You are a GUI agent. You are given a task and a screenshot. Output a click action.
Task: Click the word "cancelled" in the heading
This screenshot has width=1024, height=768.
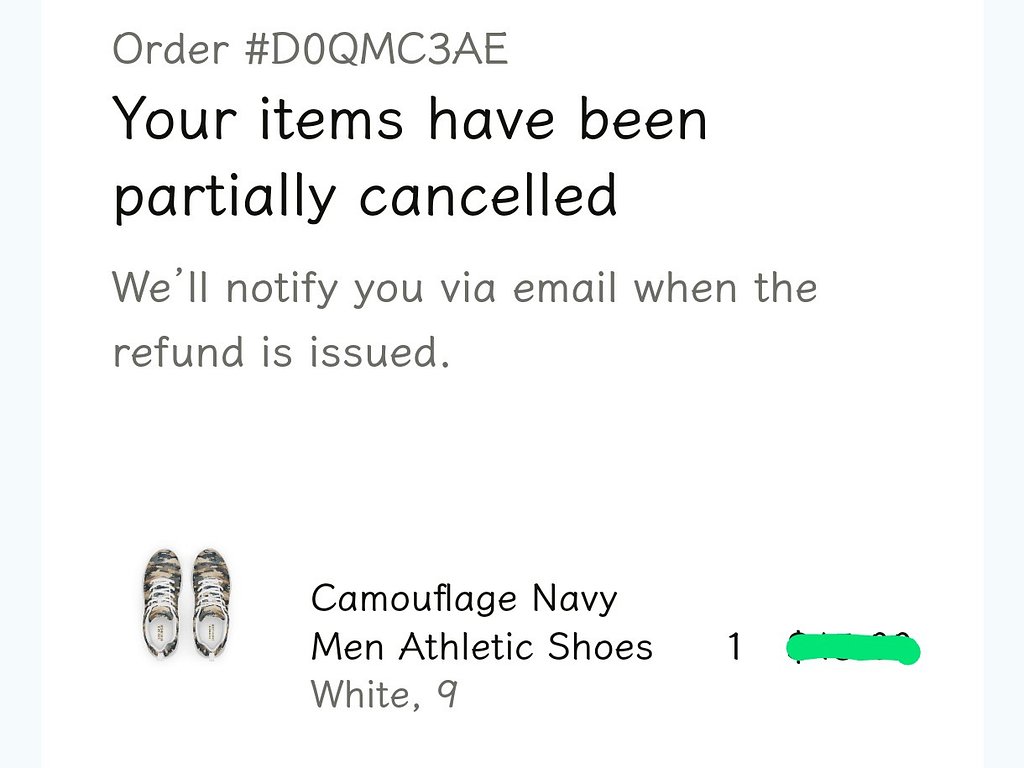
○ ○ ○
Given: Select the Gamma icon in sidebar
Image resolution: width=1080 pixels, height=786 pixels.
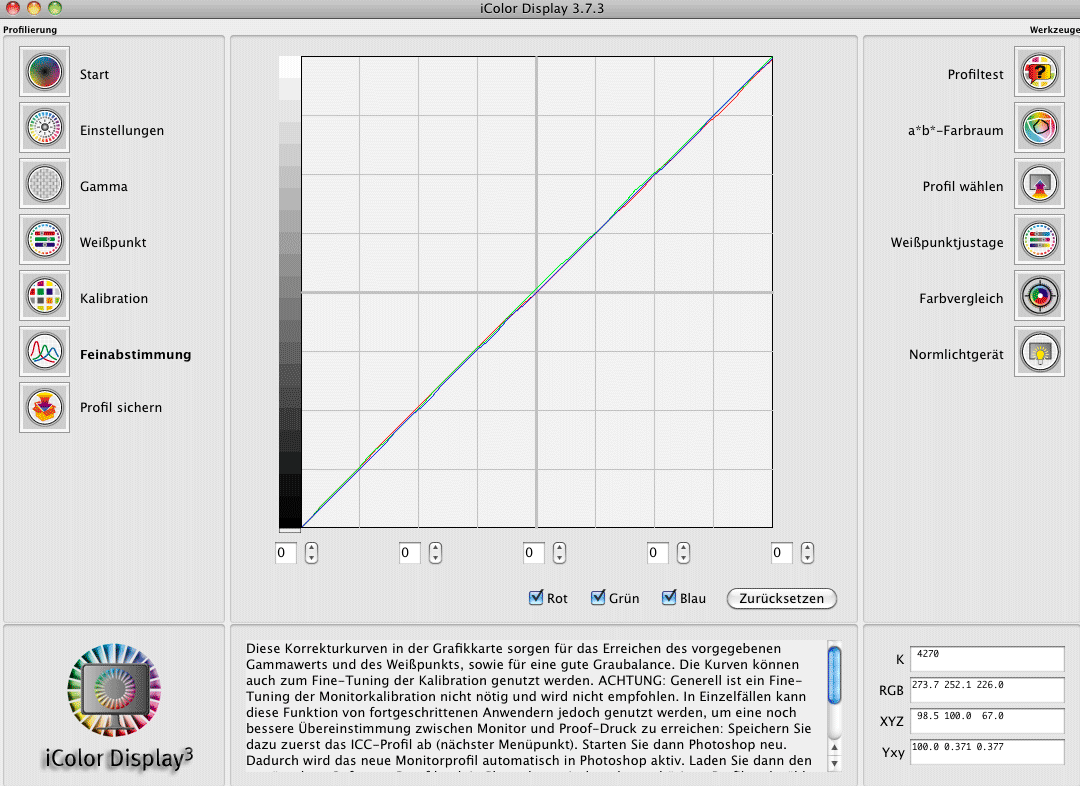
○ ○ ○
■ Task brief:
Your task is to copy every line of the entries that contains the string "width".

■ Output of the task:
This screenshot has width=1024, height=768.
Image resolution: width=1080 pixels, height=786 pixels.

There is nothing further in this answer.